Upgrade Energy's manufacturing today sits in California, in a facility of roughly 18,500 square feet. Adding a second, ~14,000-square-foot site in Orlando does two obvious things. It expands total production capacity, and it puts that capacity on the opposite coast from the existing plant — closer to UMAC's own corporate orbit and to a different set of customers and logistics lanes. Doing that pre-close lets the combined company hit the ground with more output the day the acquisition formally completes, rather than starting a real-estate and build-out clock only after the deal lands in mid-Q3.

There is also a signaling dimension. Committing to a lease before a close tells the market — and prospective drone customers weighing whether to design U.S.-made power systems into their platforms — that UMAC intends to treat batteries as a scaled product line, not a bolt-on. For a buyer trying to qualify a domestic battery source into a program, "we already leased a second plant" is a more persuasive message than "we plan to expand after the merger."

The vertical-integration play

The Orlando lease only makes sense read against the deal underneath it. Unusual Machines is acquiring Upgrade Energy — a manufacturer of battery and power-systems solutions for uncrewed aircraft — in a transaction valued at about $52 million. The framing around the merger is vertical integration: folding NDAA-compliant domestic battery manufacturing directly into UMAC's existing drone-components portfolio rather than sourcing power systems from third parties.

That fits a pattern that has defined the reshoring conversation in this sector. The pressure points — magnets, motors, batteries — are precisely the components where Chinese supply has historically been cheapest and most entrenched, and where U.S. policy has been pushing hardest to build domestic alternatives. Batteries are arguably the toughest of the three to reshore at volume because demand is continuous: you don't buy a battery once per drone, you buy several, and you keep buying them.
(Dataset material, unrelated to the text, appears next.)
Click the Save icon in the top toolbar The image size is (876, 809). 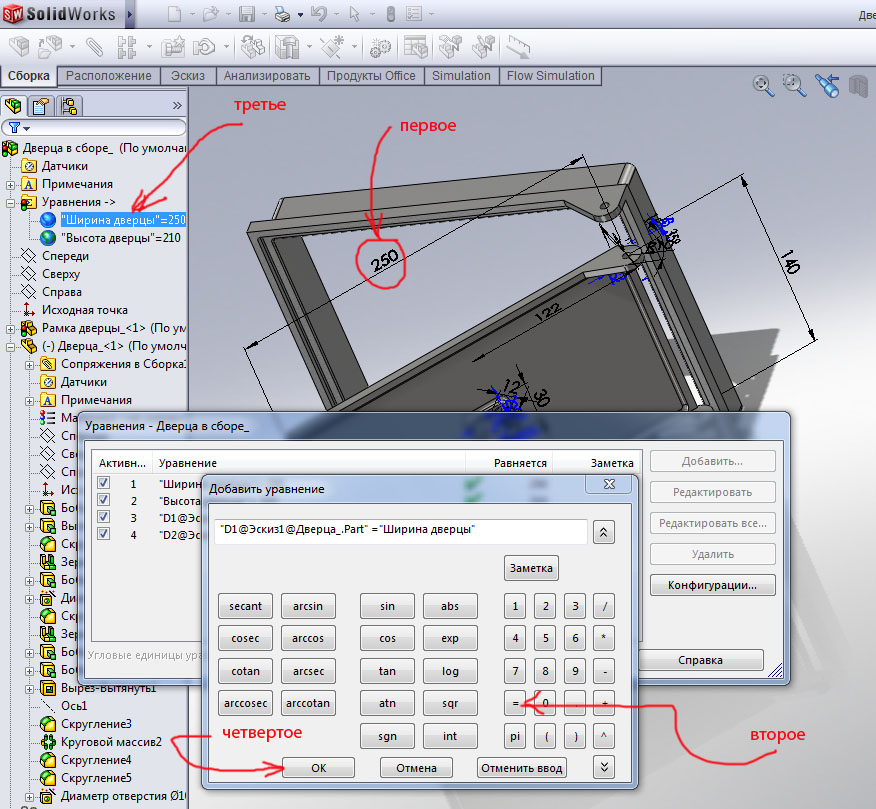tap(247, 14)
A components company that controls its own battery manufacturing captures that recurring revenue and insulates its customers from the supply shocks that periodically ripple through the consumable end of the drone market.
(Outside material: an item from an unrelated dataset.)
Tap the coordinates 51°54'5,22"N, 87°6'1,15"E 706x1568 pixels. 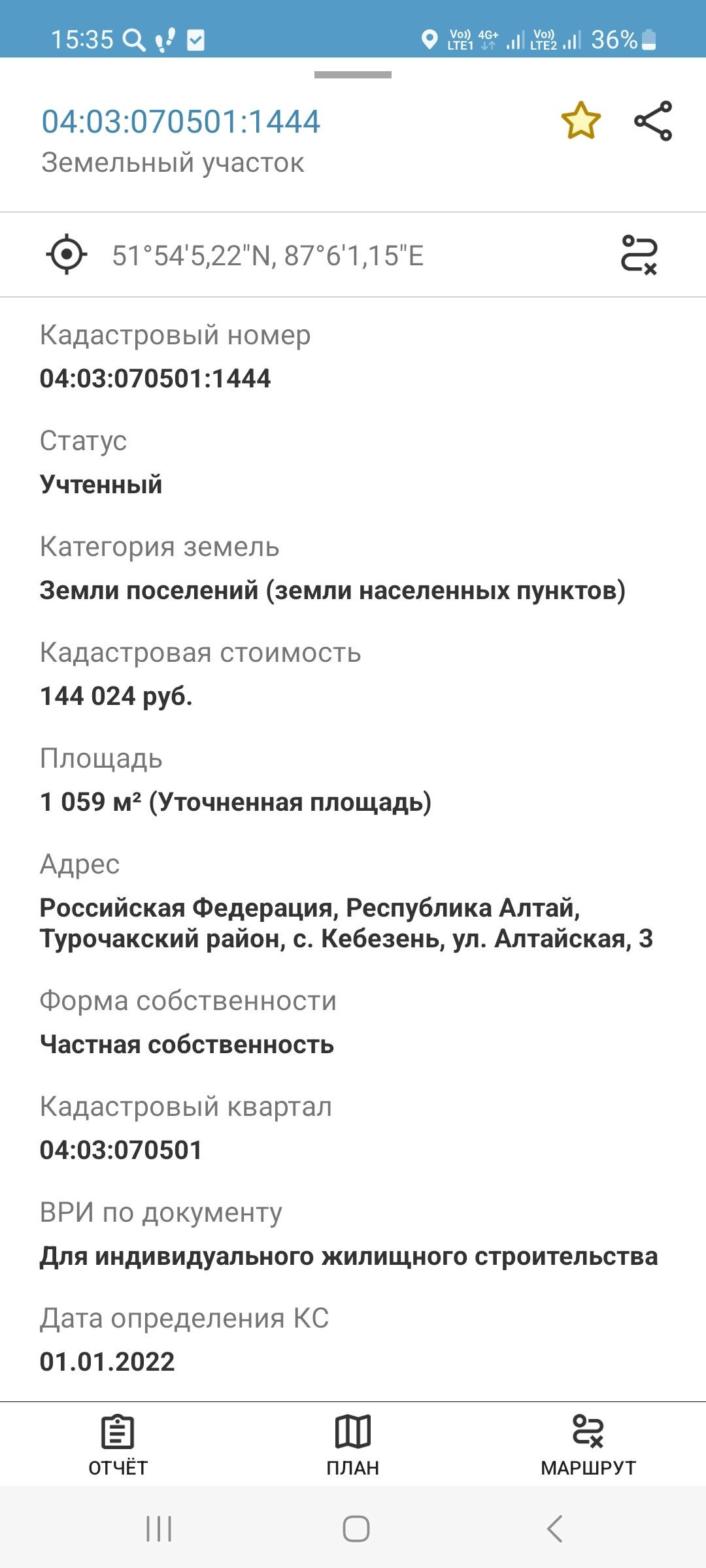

The pre-close Orlando build-out is the physical expression of that thesis. It is one thing to announce a merger that "expands the U.S. drone supply chain"; it is another to sign a lease on a second factory before the merger has even closed.

What we still don't know

The disclosure is deliberately bounded, and it is worth being clear about what it does not say. It does not specify headcount for the Orlando site, a production start date, target output in packs or cells, capital expenditure beyond the lease itself, or which specific drone platforms the batteries are destined for. The acquisition's mid-Q3 2026 close is described as expected, not completed — and like any pending transaction, it carries the usual closing conditions until it is done. The authoritative version of the deal terms, facility details, and timeline lives in the company's SEC filing, not in any summary of it.

Why It Matters

Drone power systems are the least photogenic and most consumable layer of the supply chain, and that combination is exactly why they are strategically important. Magnets and motors get reshored once per airframe; batteries get bought again and again over a platform's life, and operators stock multiples per aircraft. A domestic, NDAA-aligned battery line therefore touches a far larger share of total fleet spending — and a far larger share of supply risk — than its low profile suggests.
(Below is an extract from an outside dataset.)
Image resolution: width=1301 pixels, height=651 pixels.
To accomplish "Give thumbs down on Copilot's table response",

Unusual Machines' decision to lease an Orlando plant before its ~$52 million Upgrade Energy acquisition closes is a signal that the company is treating battery manufacturing as a scaled, capacity-led business rather than a feature it acquired. For the broader U.S. drone industrial base, it is a small but concrete data point in the reshoring story: not a policy announcement or a vague pledge, but a signed lease and a second factory going up ahead of schedule. Whether the capacity materializes as promised — and on what timeline — is the thing to watch as the deal moves toward its expected mid-third-quarter close.